_Provided data:_

######

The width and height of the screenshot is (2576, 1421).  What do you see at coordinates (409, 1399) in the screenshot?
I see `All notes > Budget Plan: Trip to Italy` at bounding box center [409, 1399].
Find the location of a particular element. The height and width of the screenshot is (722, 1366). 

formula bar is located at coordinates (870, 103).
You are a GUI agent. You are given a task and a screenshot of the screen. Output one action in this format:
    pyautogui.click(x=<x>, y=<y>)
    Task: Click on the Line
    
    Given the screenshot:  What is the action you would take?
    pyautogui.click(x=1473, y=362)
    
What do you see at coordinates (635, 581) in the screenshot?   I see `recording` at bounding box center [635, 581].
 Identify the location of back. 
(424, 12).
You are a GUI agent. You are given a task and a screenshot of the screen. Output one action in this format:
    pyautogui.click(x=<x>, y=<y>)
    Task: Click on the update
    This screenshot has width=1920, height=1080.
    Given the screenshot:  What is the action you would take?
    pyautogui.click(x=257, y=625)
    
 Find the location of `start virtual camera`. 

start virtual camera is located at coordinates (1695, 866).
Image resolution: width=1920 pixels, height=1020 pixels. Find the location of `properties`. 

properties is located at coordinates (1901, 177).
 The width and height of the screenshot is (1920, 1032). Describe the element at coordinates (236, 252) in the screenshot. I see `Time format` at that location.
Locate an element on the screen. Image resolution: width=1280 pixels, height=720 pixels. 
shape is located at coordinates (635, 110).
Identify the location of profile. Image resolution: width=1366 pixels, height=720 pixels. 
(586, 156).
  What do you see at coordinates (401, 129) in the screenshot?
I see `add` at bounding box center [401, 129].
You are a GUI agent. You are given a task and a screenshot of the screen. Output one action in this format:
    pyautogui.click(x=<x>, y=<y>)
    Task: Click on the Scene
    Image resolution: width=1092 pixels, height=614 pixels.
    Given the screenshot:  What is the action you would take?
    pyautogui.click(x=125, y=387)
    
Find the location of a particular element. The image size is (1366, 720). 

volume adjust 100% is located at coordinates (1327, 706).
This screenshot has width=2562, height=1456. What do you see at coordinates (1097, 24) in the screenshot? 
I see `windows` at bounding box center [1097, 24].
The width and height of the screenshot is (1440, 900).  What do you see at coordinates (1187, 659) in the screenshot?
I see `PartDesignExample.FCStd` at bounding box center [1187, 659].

######

_Exercise goal:_ Put every line of the rows above into a Markdown table with two columns, Number and Line, omitting blank lines. Number the lines in order.

_Full solution:_
| Number | Line |
|---|---|
| 1 | The width and height of the screenshot is (2576, 1421).  What do you see at coordinates (409, 1399) in the screenshot? |
| 2 | I see `All notes > Budget Plan: Trip to Italy` at bounding box center [409, 1399]. |
| 3 | Find the location of a particular element. The height and width of the screenshot is (722, 1366).  |
| 4 | formula bar is located at coordinates (870, 103). |
| 5 | You are a GUI agent. You are given a task and a screenshot of the screen. Output one action in this format: |
| 6 |     pyautogui.click(x=<x>, y=<y>) |
| 7 |     Task: Click on the Line |
| 8 |     Given the screenshot:  What is the action you would take? |
| 9 |     pyautogui.click(x=1473, y=362) |
| 10 | What do you see at coordinates (635, 581) in the screenshot?   I see `recording` at bounding box center [635, 581]. |
| 11 |  Identify the location of back.  |
| 12 | (424, 12). |
| 13 | You are a GUI agent. You are given a task and a screenshot of the screen. Output one action in this format: |
| 14 |     pyautogui.click(x=<x>, y=<y>) |
| 15 |     Task: Click on the update |
| 16 |     This screenshot has width=1920, height=1080. |
| 17 |     Given the screenshot:  What is the action you would take? |
| 18 |     pyautogui.click(x=257, y=625) |
| 19 |  Find the location of `start virtual camera`.  |
| 20 | start virtual camera is located at coordinates (1695, 866). |
| 21 | Image resolution: width=1920 pixels, height=1020 pixels. Find the location of `properties`.  |
| 22 | properties is located at coordinates (1901, 177). |
| 23 |  The width and height of the screenshot is (1920, 1032). Describe the element at coordinates (236, 252) in the screenshot. I see `Time format` at that location. |
| 24 | Locate an element on the screen. Image resolution: width=1280 pixels, height=720 pixels.  |
| 25 | shape is located at coordinates (635, 110). |
| 26 | Identify the location of profile. Image resolution: width=1366 pixels, height=720 pixels.  |
| 27 | (586, 156). |
| 28 |   What do you see at coordinates (401, 129) in the screenshot? |
| 29 | I see `add` at bounding box center [401, 129]. |
| 30 | You are a GUI agent. You are given a task and a screenshot of the screen. Output one action in this format: |
| 31 |     pyautogui.click(x=<x>, y=<y>) |
| 32 |     Task: Click on the Scene |
| 33 |     Image resolution: width=1092 pixels, height=614 pixels. |
| 34 |     Given the screenshot:  What is the action you would take? |
| 35 |     pyautogui.click(x=125, y=387) |
| 36 | Find the location of a particular element. The image size is (1366, 720).  |
| 37 | volume adjust 100% is located at coordinates (1327, 706). |
| 38 | This screenshot has width=2562, height=1456. What do you see at coordinates (1097, 24) in the screenshot?  |
| 39 | I see `windows` at bounding box center [1097, 24]. |
| 40 | The width and height of the screenshot is (1440, 900).  What do you see at coordinates (1187, 659) in the screenshot? |
| 41 | I see `PartDesignExample.FCStd` at bounding box center [1187, 659]. |